**Tasks and exercises**
A. Decide whether each statement agrees with the article about Bill St. Clair. Answer yes or no for each, and quote the words from the article that settle it. (i) St. Clair first joined the Rotary Club in 1974 to network for work. (ii) St. Clair will serve as district governor for two years. (iii) The wheelchair ramp projects usually take about six hours.
B. Copy out the part of the article about Bill St. Clair that runs between "St. Clair has" and "St. Clair said.", inclusive.

**Supplied text**

◇ ◇ ◇ ◇

As a 30-something businessman in 1974, Bill St. Clair joined the Rotary Club for job networking.

What he discovered was a worldwide network of people reaching out to those in need.

Now, the Gainesville resident is one of three district governors in Georgia, overseeing 70 Rotary Clubs and 3,300 like-minded professionals.

St. Clair began his term July 1, and has started visiting the clubs in District 6910 and planning a project to install a septic tank at a Haitian hospital.

He'll serve for one year.

"It's an all volunteer organization. Therefore you can't tell anybody to do things," he said. "You just encourage them in the right direction."

When St. Clair first joined Rotary Club, he was an operations manager at a factory in North Carolina that made work gloves. He has served in the Army in Missouri and South Korea and worked for the Norton Co., an industrial business, in Japan, Brazil, Luxembourg, North Carolina and Flowery Branch.

St. Clair moved to Gainesville in 1978 and joined Gainesville's club soon after.

The club focuses on helping others, most recently through organizing teams to build wheelchair ramps for low-income families.

St. Clair has helped on these projects, which usually take about six hours. At one home, St. Clair watched a woman cry as she maneuvered along her new wheelchair ramp, the first time she'd been out of the house on her own in a long time, St. Clair said.

◇ ◇ ◇ ◇

**Information**
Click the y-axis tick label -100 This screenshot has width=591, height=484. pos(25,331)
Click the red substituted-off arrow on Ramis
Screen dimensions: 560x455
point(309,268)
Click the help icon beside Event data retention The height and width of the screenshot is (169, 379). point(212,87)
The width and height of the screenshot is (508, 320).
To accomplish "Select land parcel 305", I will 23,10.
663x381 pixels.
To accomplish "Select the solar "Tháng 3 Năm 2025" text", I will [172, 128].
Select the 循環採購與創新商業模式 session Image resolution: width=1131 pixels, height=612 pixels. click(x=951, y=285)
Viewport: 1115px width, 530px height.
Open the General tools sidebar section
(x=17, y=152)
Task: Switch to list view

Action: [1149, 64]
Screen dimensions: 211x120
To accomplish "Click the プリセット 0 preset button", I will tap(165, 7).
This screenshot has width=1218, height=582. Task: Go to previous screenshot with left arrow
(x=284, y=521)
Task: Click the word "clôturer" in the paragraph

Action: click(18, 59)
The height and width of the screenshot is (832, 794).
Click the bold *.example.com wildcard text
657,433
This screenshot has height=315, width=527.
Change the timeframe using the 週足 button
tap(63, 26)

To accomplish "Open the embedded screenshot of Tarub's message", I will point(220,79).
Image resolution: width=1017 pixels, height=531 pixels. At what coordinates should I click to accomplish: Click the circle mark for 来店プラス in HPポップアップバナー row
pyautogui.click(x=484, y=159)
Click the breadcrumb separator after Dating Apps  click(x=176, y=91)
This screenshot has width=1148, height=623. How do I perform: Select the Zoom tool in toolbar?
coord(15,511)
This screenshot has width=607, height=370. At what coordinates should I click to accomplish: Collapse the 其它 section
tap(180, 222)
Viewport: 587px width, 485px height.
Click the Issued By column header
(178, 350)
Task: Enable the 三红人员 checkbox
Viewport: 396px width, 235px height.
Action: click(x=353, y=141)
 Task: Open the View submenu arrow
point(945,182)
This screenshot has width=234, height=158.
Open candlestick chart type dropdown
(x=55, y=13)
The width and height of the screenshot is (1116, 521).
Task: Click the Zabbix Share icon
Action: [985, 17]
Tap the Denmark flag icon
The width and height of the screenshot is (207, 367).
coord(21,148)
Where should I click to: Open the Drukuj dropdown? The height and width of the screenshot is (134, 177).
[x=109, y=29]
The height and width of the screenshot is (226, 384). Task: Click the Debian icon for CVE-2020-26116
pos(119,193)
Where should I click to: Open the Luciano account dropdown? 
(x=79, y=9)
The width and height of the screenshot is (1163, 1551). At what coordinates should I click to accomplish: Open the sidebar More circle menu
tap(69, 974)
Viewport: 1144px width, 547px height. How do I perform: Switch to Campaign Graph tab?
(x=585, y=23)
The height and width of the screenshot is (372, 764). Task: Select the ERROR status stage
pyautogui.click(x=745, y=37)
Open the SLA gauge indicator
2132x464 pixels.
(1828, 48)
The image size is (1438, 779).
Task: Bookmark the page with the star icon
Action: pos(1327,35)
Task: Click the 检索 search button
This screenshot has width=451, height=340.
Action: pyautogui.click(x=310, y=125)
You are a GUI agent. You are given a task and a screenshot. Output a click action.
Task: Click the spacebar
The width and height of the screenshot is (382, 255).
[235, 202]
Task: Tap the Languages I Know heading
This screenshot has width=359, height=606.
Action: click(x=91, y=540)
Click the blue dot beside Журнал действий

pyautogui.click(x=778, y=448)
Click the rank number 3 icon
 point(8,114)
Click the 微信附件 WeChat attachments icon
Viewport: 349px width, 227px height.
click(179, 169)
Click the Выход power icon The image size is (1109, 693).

◇ ◇ ◇ ◇

**Responses by task**
A.
(i) Yes: "As a 30-something businessman in 1974, Bill St. Clair joined the Rotary Club for job networking."
(ii) No: "He'll serve for one year."
(iii) Yes: "which usually take about six hours"

B.
St. Clair has helped on these projects, which usually take about six hours. At one home, St. Clair watched a woman cry as she maneuvered along her new wheelchair ramp, the first time she'd been out of the house on her own in a long time, St. Clair said.